The "brief" itself goes on and on, into excruciating detail. For example, this simple sentence:
In the eight years preceding Israel‘s decision to launch the Gaza Operation, Israel sent dozens of letters to the Secretary General of the United Nations and the President of the Security Council, describing the Qassam rocket shelling of Israeli town and cities and suicide attacks on Israeli civilians.29...is followed by footnote #29, which goes on for two pages of small print, listing over 220 official letters to the UN in chronological order. (With no visible irony, the footnote begins "see, for example"...)
Hamas self-inflicted casualties are also listed:
Between 27 and 31 December 2008, the first five days of Israel‘s air offensive, about 6.5 percent of the rockets fired by Hamas at Israel fell in the Gaza Strip.
The brief also goes into great detail about the rights and obligations of self-defense, international law as it applies to proportionality and the need to avoid civilian casualties, and so on, listing both Israel's painstaking care and Hamas' utter disregard of such things. Hamas' use of civilian buildings -- and UN facilities! -- from which to launch their attacks is documented with dates, locations, and photographs. Even IDF training materials (emphasizing the sanctity of all human life, and the need to protect civilians) are documented. I was interested to see documentation of how the IDF telephoned military targets ahead of time, in order to warn non-combatants away; so far as I know, this is unique in the history of warfare. (The brief calls this technique "frequently effective", because "aerial surveillance many times was able to confirm the resulting evacuation of numerous civilians prior to an attack by the IDF".)
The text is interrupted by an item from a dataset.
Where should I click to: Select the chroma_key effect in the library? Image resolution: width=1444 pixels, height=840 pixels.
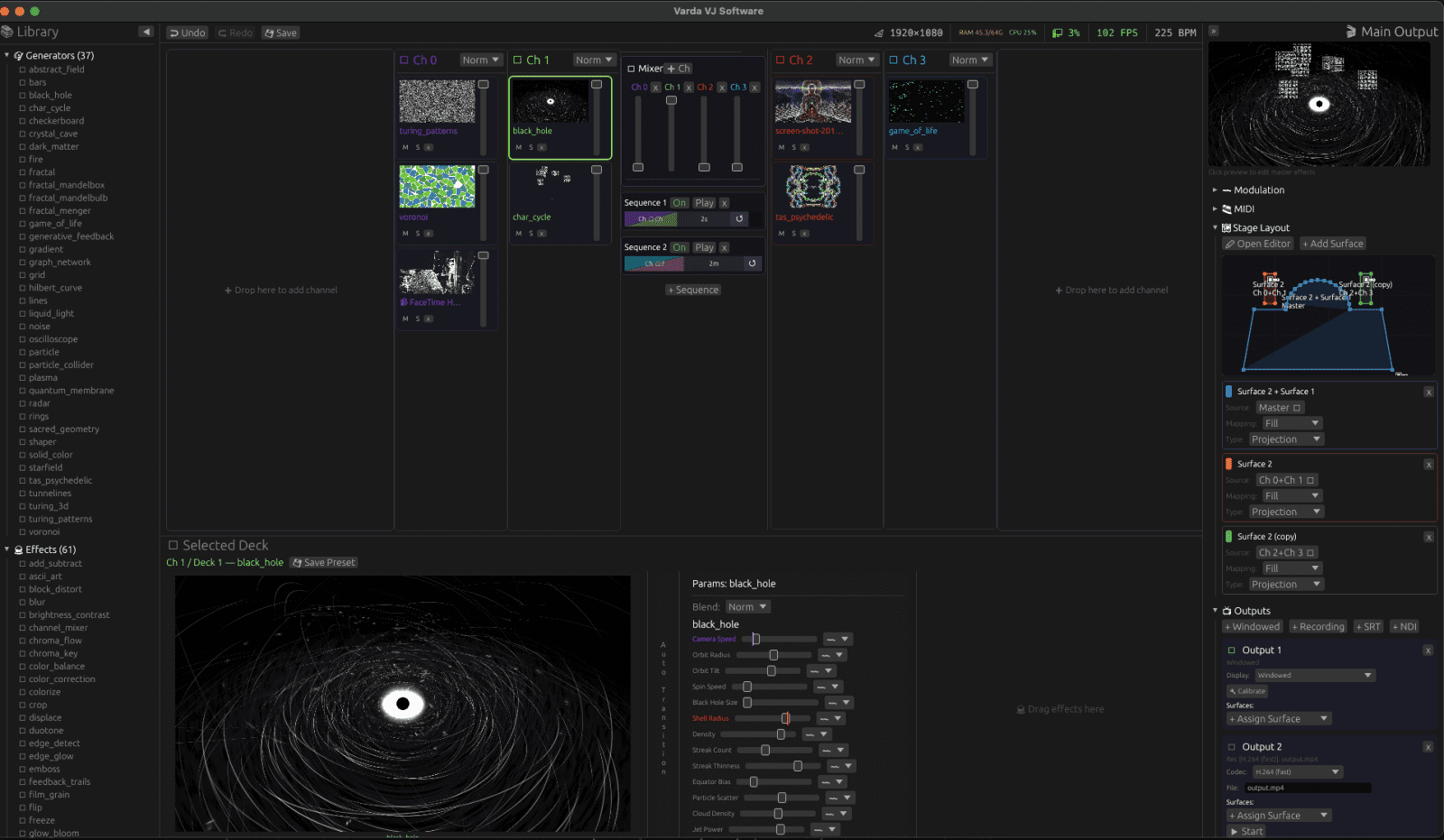point(53,653)
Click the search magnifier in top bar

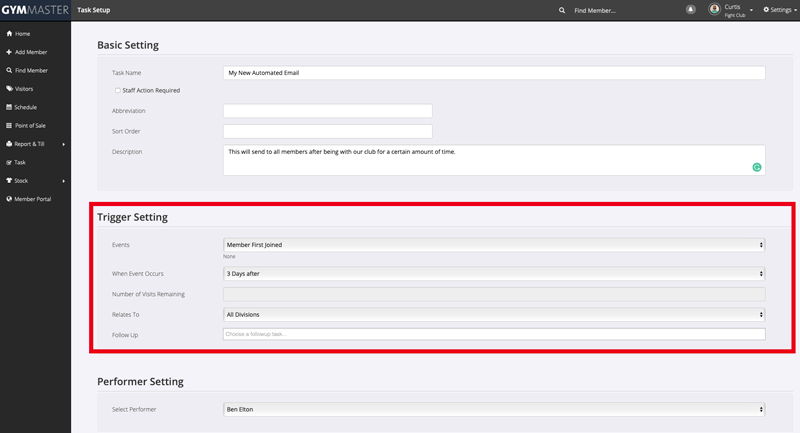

There's also a breakdown of that 1,511 trucks carrying 37,162 tons of humanitarian supplies on pages 102 and 103. For example, 119 Israeli trucks crossed into Gaza at Kerem Shalom, carrying 1,038 tons of medicines and medical equipment; 24 trucks brought 160 tons of blankets. There's also a list of 706 trucks of humanitarian supplies from various international organizations and other countries. (I, for one, find it notable that Egypt -- the country with the largest humanitarian contributions, other than Israel -- sent 43 trucks with 1,183 tons of supplies. That's less than one-thirtieth of what Israel contributed... and they share a border with Gaza.)
The whole thing goes on for 164 pages, with 283 footnotes. And... as the introduction notes, this is the preliminary report.
I will not exhort you to Read The Whole Thing. But you might well want to take a look. It is, as Sol calls it, "everything you always wanted to know about the Gaza operation but were afraid to ask".